President Trump has been interested in flipping Fetterman for months, according to Fox News' Sean Hannity.

RELATED: Fetterman urges Democrats to 'drop the TDS' after WHCD shooting — but Pritzker and Soviet-born Democrat don't listen

Tom Williams/CQ-Roll Call, Inc/Getty Images

In his interview with Fetterman in March, Hannity shared that he spoke with President Trump with him in mind. Hannity said Trump tasked him with making the pitch to Fetterman.

“Your job is to tell him he’s gonna run as a Republican, he’s gonna have our full support, more money than he ever dreamed of, and he’s gonna win big,” Hannity told Fetterman, recalling Trump’s alleged instructions.

While Fetterman told Politico in an interview that he has no plans to become a Republican, he has become friends with a pair of senators and their spouses: Sen. Dave McCormick (R-Pa.) and Sen. Katie Britt (R-Ala.). He also "gets along well" with Senate Majority Leader John Thune, with whom he texts regularly, the outlet said.

However, he has still championed many liberal issues that put him at odds with becoming a true Republican, including his stances on legalizing marijuana, abortion, and gay rights.

Likewise, he has seen and is wary of how Republicans who have stood up to Trump, including Sens. Bill Cassidy (La.) and Thom Tillis (N.C.), have been treated.

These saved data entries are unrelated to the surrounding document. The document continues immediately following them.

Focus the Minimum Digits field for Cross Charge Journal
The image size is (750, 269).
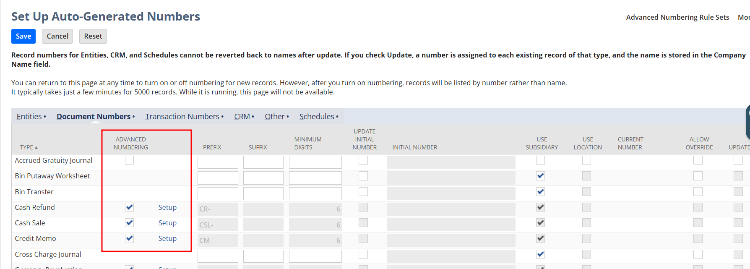tap(315, 256)
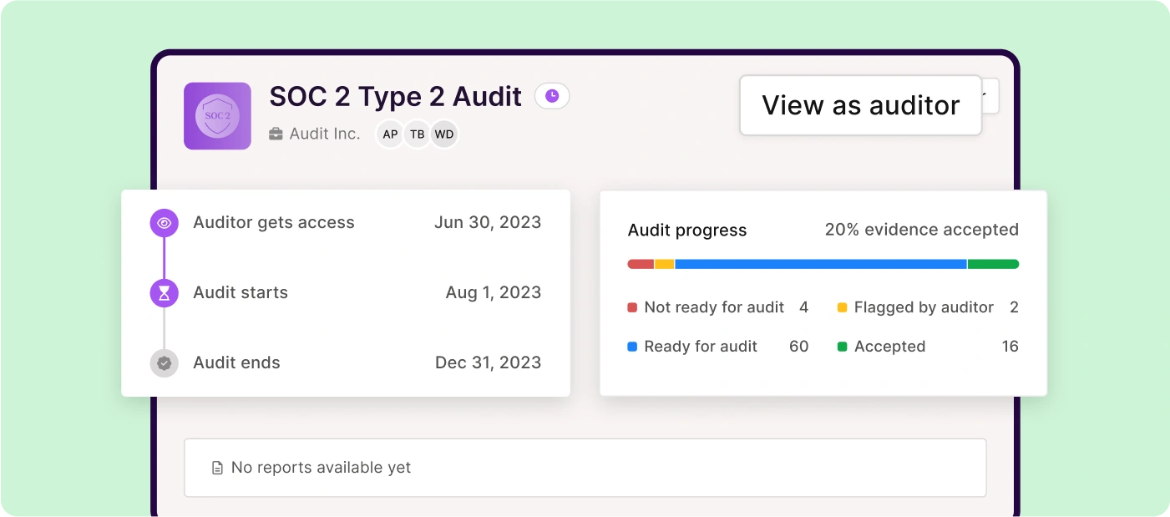Open the AP team member avatar
Viewport: 1170px width, 517px height.
(389, 134)
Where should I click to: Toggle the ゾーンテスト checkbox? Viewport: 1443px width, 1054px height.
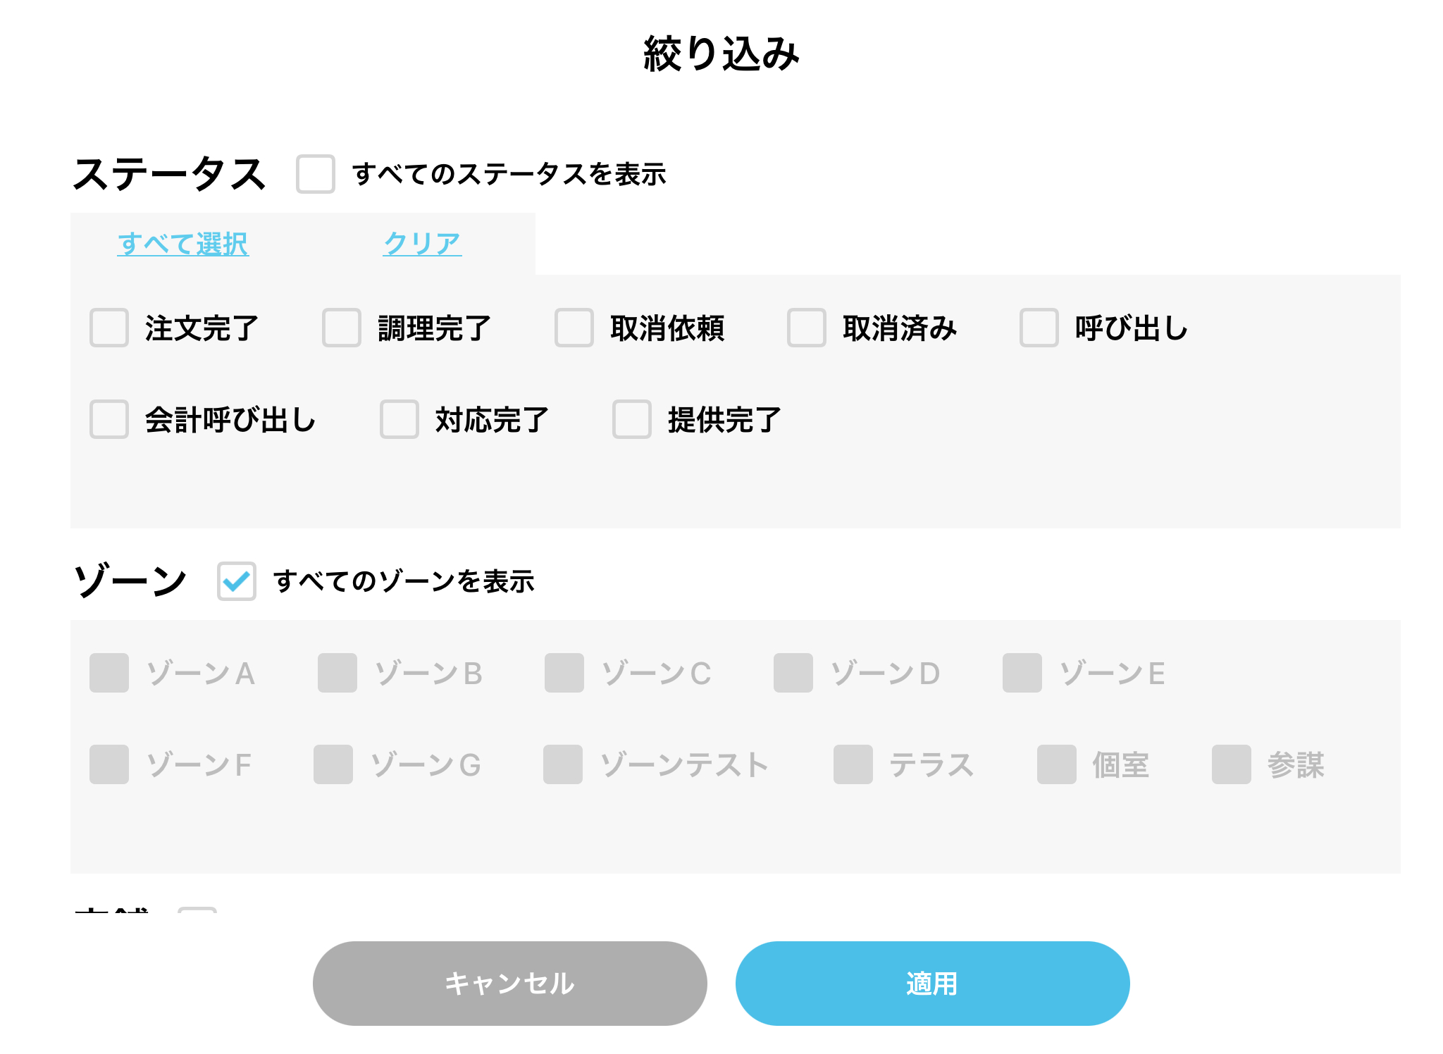click(x=563, y=764)
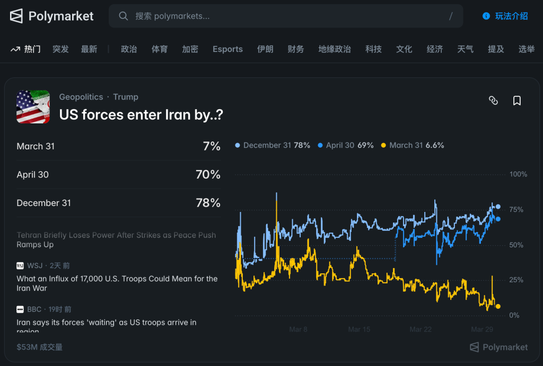543x366 pixels.
Task: Copy market link via chain icon
Action: click(x=493, y=101)
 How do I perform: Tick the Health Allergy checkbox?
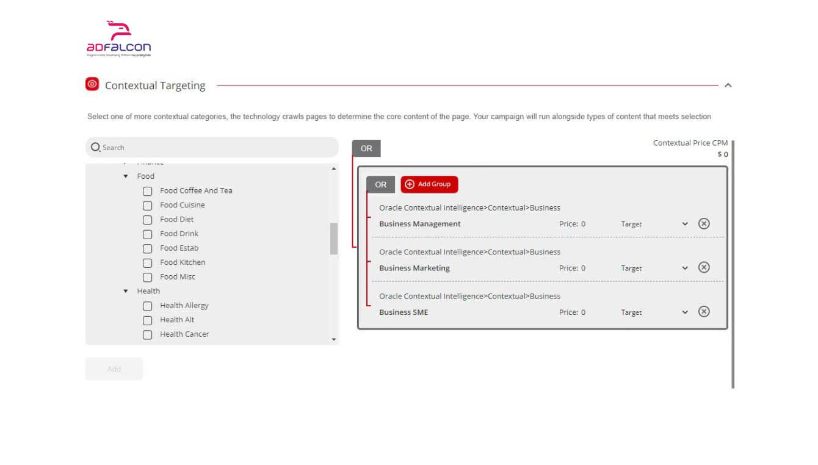point(147,306)
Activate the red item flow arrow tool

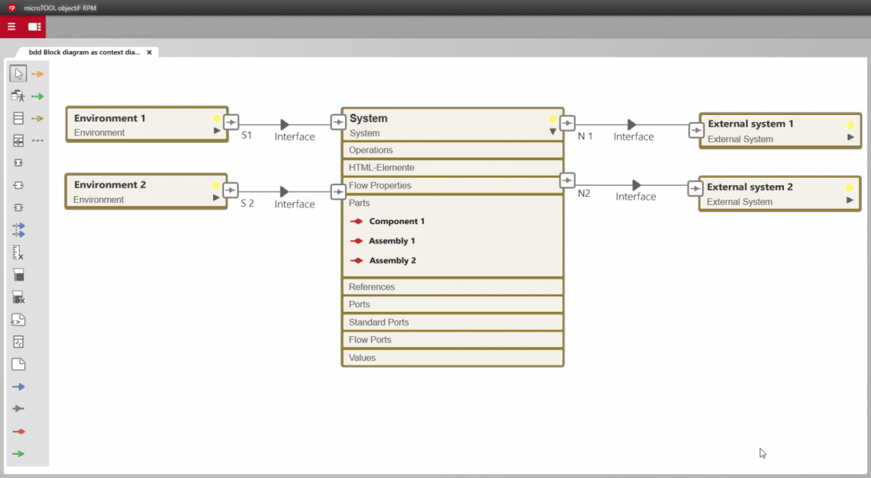tap(18, 431)
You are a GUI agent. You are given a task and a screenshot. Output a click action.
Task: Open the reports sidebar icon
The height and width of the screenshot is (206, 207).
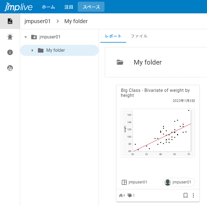point(10,21)
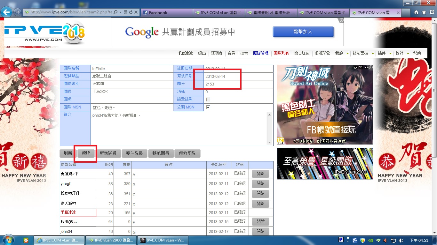Viewport: 437px width, 245px height.
Task: Click the 團隊 MSN input field
Action: 133,108
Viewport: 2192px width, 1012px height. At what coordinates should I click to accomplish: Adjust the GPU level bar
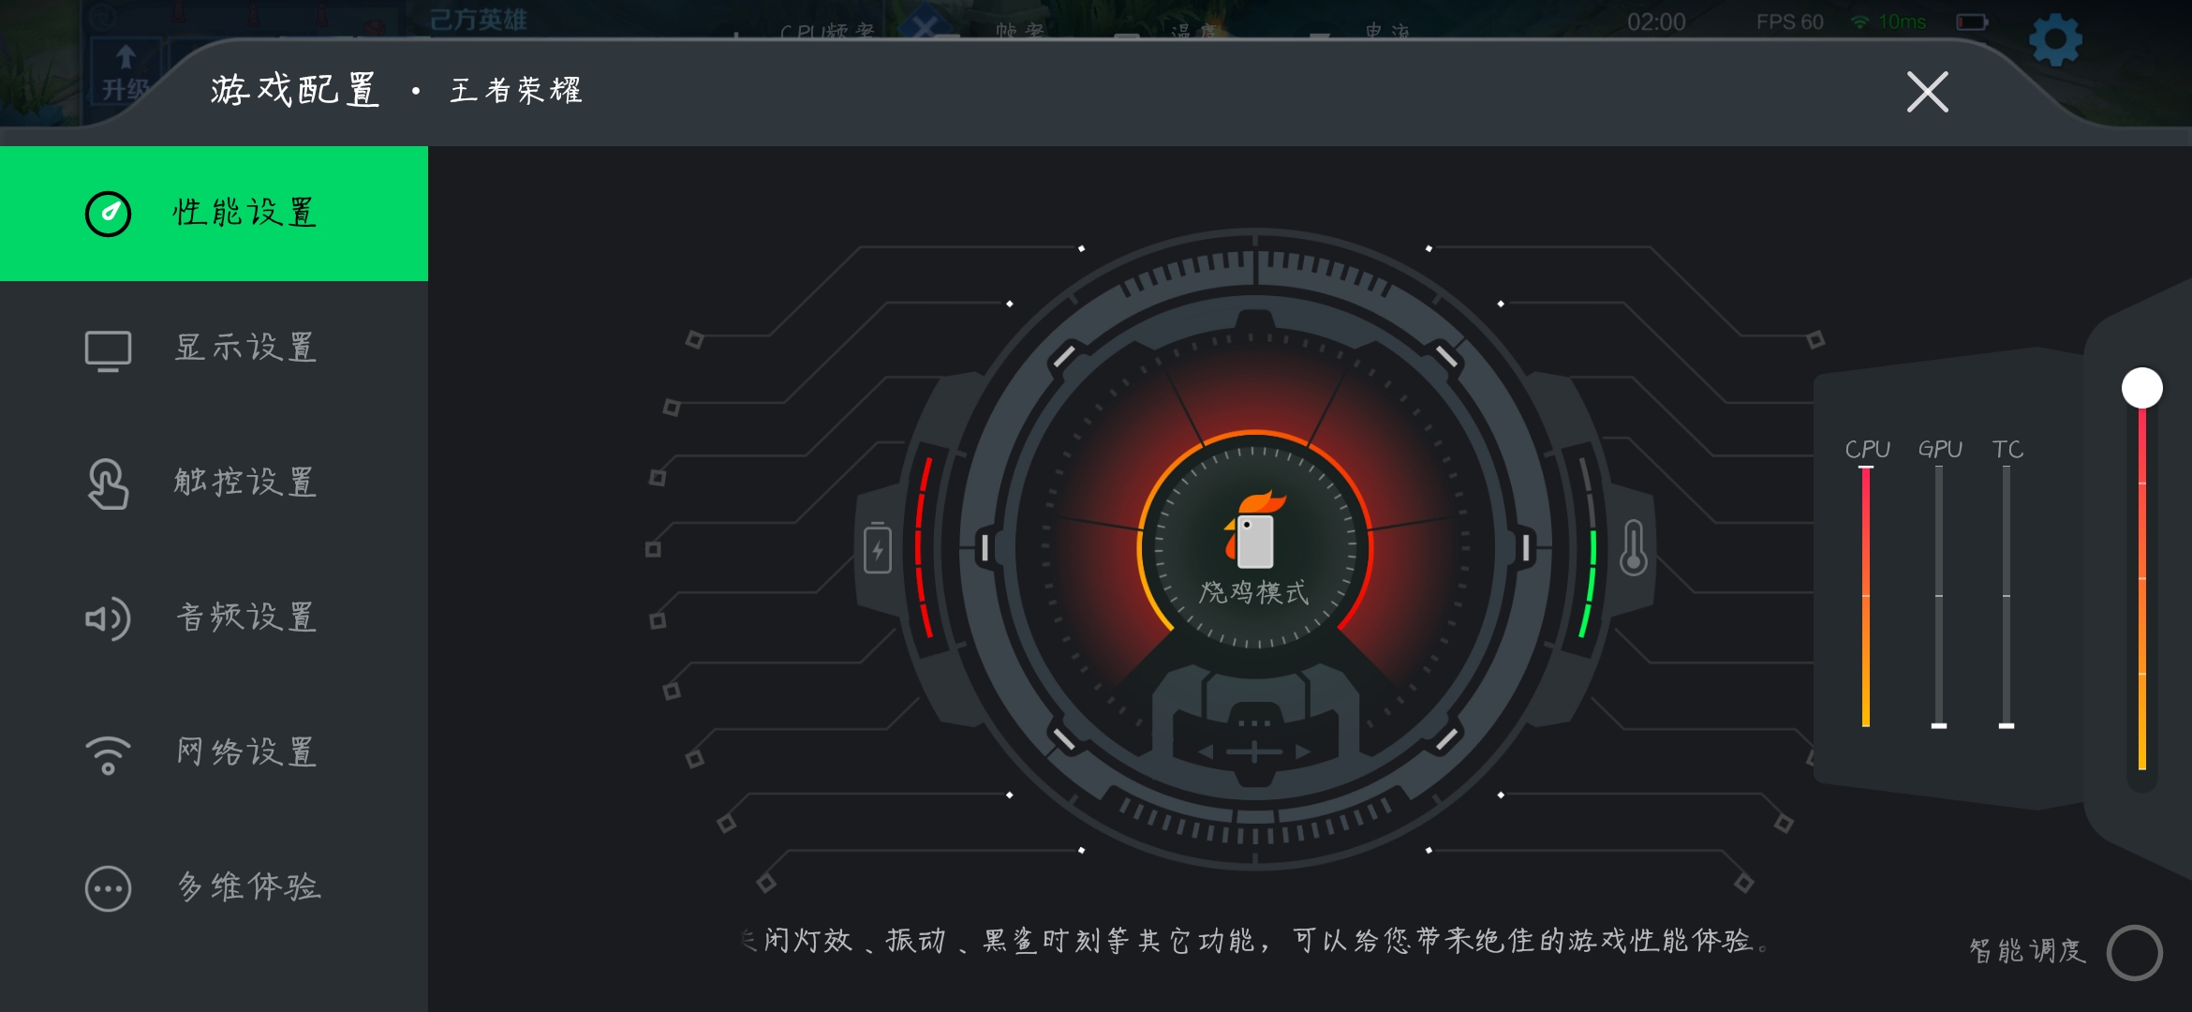[x=1939, y=596]

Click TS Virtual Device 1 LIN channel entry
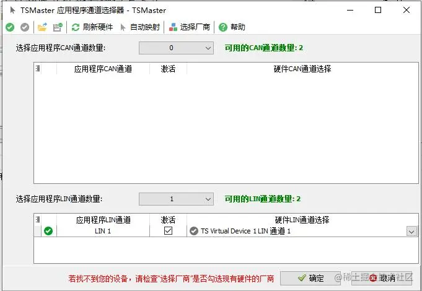[x=246, y=231]
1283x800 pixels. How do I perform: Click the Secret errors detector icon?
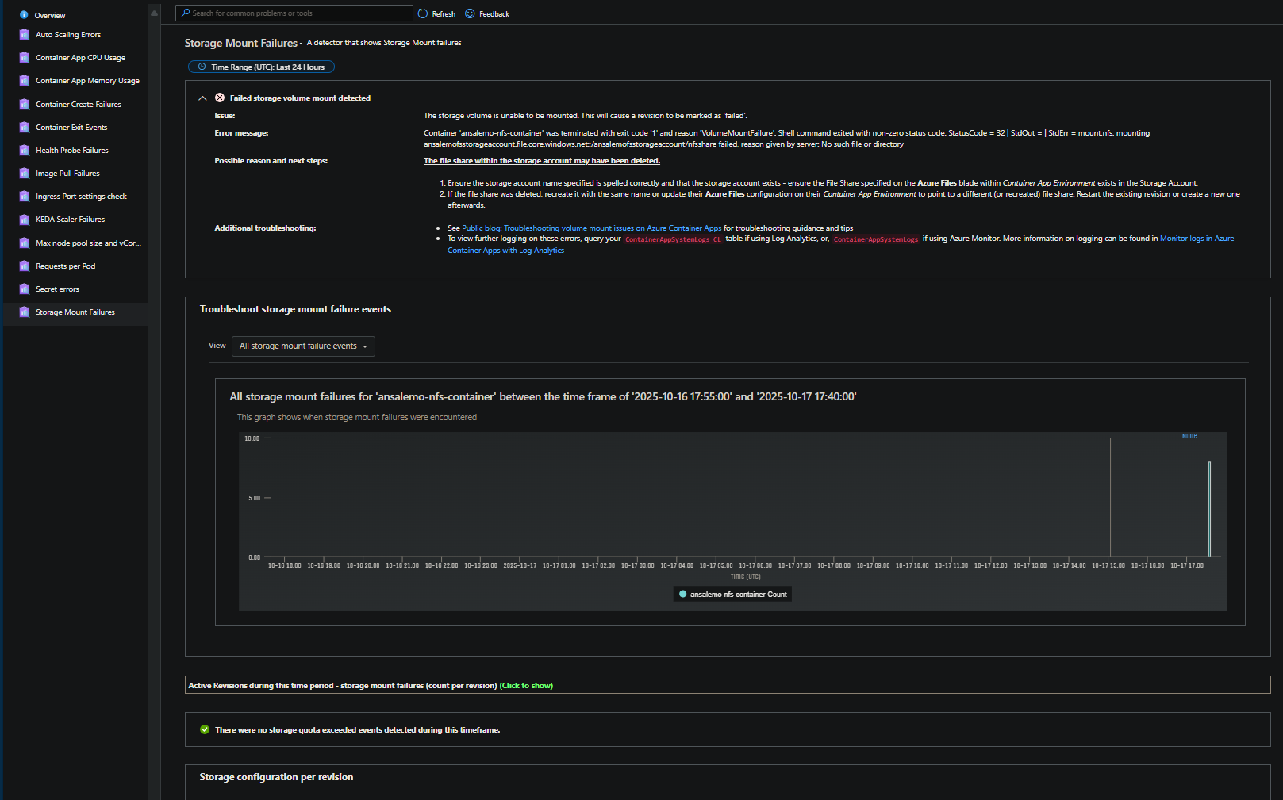(x=25, y=289)
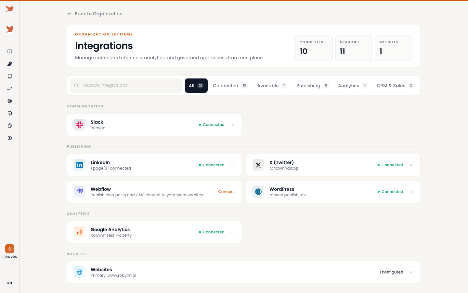
Task: Open the CRM & Sales filter tab
Action: click(395, 85)
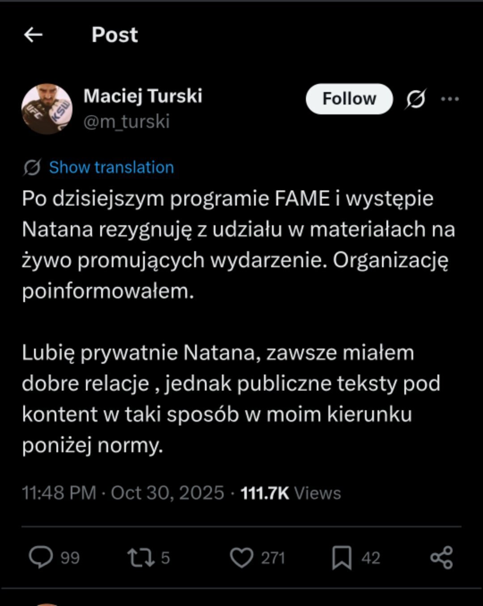Click the Maciej Turski display name
This screenshot has width=483, height=606.
click(x=143, y=96)
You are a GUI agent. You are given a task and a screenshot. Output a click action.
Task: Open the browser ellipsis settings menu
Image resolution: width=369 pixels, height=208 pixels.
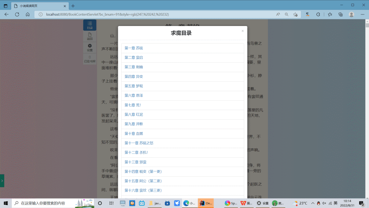(x=363, y=14)
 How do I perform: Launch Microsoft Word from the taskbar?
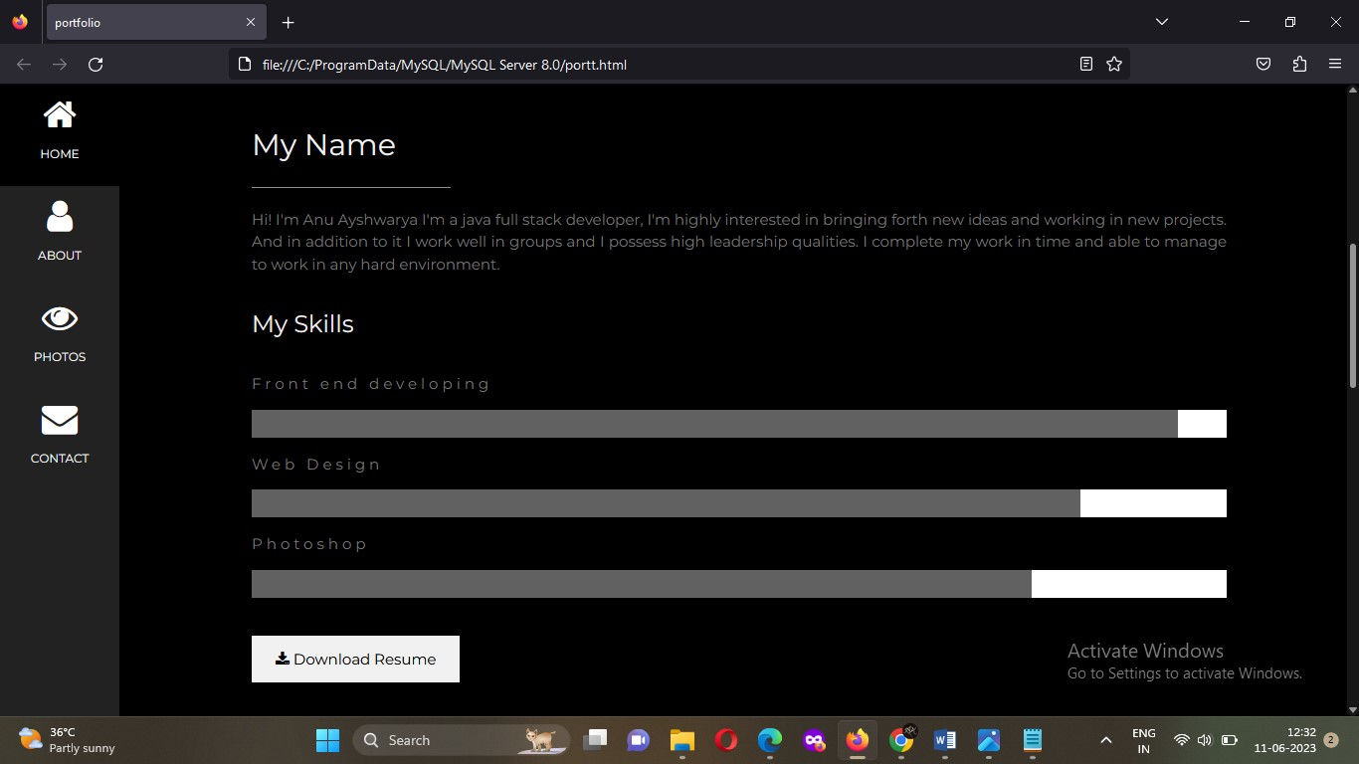click(x=943, y=740)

Having reached across the aisle and spent more time with Republicans, Fetterman is well aware that he is becoming increasingly alienated from his own party at the same time.

However, he is equally aware of his political leverage if the Senate's margins narrow as they are expected to in the midterms: “If we flip four seats in the Senate, who is the number 51 for the new majority?” he asked during his interview with Politico.

Republicans currently effectively hold a 53-seat majority in the Senate, while Democrats hold 45 seats. There are two independents who caucus with Democrats.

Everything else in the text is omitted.